Sengaja Bailey menghafalkan bagian itu, untuk menyemangati Shaw agar lebih bersemangat untuk sembuh. Mengingat ucapan Edvard hari sebelumnya, yang mana membuat Bailey tak bisa membayangkan bagaimana Shaw menjalani hari dengan luka separah itu. Karena Bailey tahu benar seperti apa Shaw .... Anak lelaki bersurai hitam pekat berwajah ketimuran itu bukan tipe yang senang berdiam diri dan beraktivitas di tempat.
Di hari biasanya, Bailey lebih sering melihat Shaw di tebing batu timur untuk berlatih di pagi buta sembari menunggu mentari, lalu di ladang membantu Spencer saat siang hari hingga menjelang sore, barulah setelah itu Shaw berada di rumah.
Malam kian larut. Shaw masih dengan posisinya, terpekur pada perkataan Bailey. 'Aku harus lebih yakin pada diriku sendiri, aku akan sembuh dengan cepat!' Shaw membatin. Lalu memikirkan bagaimana caranya untuk kembali ke pesisir barat, kemudian meringis sejenak karena nyeri lukanya terasa lagi.
Tubuhnya masih terlalu perih untuk ia gerakkan lebih banyak, apa lagi jika membalik badan dan tidur terlentang seperti biasa.Ditenggelamkannya kepala pada lipatan tangan di atas bantal, membawa serta jiwanya. Dalam pejam ia melangitkan harap; semoga tas pemberian Daniel tak berpindah dari tempatnya.
"Benar, anak itu sudah kembali ke rumahnya. Tuan muda yang membebaskannya," ujar seseorang dengan coat coklat susu.
"Artinya, benarlah kabar burung kemarin sore. Tuan muda dan anak itu, memang, dekat," sahut seseorang di seberang meja. Pria dengan coat peach dan syal merah.
"Lantas, apa yang akan kita lakukan?" tanya seorang pria di kursi paling ujung; menopang dagu. Ia mengenakan kemeja putih panjang berbalut rompi hitam polos dengan coat navy yang disampirkan di kepala kursi.
Ruangan dengan pencahayaan sederhana dari lentera berpancarkan cahaya oranye itu seolah ikut berpikir; senyap namun sibuk. Keheningan di luar membuat siapapun harus menjaga intonasi suara; jika sedang membicarakan hal berbau rahasia dan tidak ingin dicuri dengar orang lain di luaran. Payoda segelap malam berkumpul; menyembunyikan kemilau bintang, seolah tak mengizinkan warna mereka untuk eksis; ikut serta menghias nabastala.

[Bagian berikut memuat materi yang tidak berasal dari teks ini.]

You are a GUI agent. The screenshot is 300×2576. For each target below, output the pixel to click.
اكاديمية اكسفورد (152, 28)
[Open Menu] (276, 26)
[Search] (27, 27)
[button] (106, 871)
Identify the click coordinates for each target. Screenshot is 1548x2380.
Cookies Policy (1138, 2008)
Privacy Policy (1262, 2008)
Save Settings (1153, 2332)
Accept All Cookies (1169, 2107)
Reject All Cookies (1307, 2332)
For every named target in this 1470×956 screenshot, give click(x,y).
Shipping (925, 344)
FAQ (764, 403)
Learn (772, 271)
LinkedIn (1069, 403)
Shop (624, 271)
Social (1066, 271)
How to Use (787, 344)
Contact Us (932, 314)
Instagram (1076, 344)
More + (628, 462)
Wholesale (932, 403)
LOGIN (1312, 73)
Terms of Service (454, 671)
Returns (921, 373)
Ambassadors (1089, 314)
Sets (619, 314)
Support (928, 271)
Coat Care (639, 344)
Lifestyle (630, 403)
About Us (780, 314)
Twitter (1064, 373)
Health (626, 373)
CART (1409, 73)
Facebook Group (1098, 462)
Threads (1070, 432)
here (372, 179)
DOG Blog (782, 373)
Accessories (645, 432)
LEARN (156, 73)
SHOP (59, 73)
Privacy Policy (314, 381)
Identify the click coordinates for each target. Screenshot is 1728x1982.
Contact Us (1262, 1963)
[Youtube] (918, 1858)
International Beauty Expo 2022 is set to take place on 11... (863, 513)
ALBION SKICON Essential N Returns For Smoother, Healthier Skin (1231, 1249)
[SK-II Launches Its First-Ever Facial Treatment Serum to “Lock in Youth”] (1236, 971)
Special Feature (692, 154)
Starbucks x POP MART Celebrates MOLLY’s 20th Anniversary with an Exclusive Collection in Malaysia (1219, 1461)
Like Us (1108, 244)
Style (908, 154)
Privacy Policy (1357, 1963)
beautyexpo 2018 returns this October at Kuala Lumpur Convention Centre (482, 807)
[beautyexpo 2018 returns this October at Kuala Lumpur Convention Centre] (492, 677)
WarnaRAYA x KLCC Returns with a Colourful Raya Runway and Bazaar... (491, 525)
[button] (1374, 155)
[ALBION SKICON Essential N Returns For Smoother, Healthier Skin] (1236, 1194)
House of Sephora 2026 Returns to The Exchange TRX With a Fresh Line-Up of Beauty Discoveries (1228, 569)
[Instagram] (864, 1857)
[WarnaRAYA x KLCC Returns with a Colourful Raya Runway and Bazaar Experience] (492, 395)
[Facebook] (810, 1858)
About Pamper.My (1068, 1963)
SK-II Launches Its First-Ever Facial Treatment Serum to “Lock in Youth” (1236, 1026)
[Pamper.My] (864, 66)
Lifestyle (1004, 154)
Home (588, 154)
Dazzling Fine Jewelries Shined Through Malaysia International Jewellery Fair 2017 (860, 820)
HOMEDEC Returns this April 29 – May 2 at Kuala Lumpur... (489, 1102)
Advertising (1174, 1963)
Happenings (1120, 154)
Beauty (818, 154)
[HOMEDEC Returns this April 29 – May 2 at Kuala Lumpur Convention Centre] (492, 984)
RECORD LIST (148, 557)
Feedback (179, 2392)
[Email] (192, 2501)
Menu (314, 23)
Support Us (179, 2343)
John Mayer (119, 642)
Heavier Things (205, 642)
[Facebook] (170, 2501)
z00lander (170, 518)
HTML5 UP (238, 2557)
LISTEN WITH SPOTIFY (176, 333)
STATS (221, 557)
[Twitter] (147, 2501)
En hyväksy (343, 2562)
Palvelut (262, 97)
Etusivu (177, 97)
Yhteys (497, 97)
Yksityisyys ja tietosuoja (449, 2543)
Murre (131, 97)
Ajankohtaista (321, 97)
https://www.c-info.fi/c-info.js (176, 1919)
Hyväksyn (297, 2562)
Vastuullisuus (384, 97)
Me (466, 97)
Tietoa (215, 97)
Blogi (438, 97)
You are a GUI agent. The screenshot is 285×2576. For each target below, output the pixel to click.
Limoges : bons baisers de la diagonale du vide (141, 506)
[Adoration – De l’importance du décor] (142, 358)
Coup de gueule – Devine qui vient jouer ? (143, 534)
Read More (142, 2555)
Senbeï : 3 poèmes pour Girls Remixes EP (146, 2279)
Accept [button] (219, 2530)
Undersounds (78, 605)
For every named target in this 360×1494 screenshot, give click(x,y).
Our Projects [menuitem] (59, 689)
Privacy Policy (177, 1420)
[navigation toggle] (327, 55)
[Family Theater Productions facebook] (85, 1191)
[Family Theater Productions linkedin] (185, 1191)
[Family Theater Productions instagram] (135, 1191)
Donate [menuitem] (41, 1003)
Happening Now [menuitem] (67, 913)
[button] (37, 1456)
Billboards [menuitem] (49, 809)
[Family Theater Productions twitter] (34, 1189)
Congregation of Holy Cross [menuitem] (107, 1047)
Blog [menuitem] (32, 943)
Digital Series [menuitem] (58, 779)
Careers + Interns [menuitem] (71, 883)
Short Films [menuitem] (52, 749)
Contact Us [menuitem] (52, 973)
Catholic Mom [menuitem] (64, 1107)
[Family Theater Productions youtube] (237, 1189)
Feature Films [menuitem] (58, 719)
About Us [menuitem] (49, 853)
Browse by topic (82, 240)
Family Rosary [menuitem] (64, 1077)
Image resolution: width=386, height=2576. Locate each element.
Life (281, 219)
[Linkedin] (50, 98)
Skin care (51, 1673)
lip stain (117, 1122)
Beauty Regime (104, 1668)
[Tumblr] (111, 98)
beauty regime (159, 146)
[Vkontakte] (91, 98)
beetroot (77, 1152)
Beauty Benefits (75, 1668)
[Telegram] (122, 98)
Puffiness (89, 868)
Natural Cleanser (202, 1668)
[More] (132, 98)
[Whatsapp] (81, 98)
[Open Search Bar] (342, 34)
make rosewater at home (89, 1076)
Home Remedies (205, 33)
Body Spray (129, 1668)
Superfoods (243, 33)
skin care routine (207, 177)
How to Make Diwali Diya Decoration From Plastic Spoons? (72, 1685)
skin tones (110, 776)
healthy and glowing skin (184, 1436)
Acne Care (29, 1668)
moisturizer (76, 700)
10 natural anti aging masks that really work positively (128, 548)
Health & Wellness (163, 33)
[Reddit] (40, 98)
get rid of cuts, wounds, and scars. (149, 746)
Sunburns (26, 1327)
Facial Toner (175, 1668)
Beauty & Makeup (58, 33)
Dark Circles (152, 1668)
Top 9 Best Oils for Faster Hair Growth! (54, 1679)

"Dia masih kecil. Sementara biarkan dahulu. Daniel mungkin saja akan kembali untuk menjemput anak itu, atau membawa orang untuk melakukan sesuatu pada Zanwan. Meski kuyakin, untuk pilihan kedua, kemungkinannya kecil untuk sesuatu yang buruk. Tapi untuk melakukan itu, Daniel pasti memikirkannya matang-matang ... yang artinya membutuhkan waktu." Pria lain di hadapannya bersuara. Ia yang paling muda, usiaunya genap 32 tahun beberapa bulan lalu. Coat hitamnya sempurna memancarkan kharisma parasnya yang rupawan.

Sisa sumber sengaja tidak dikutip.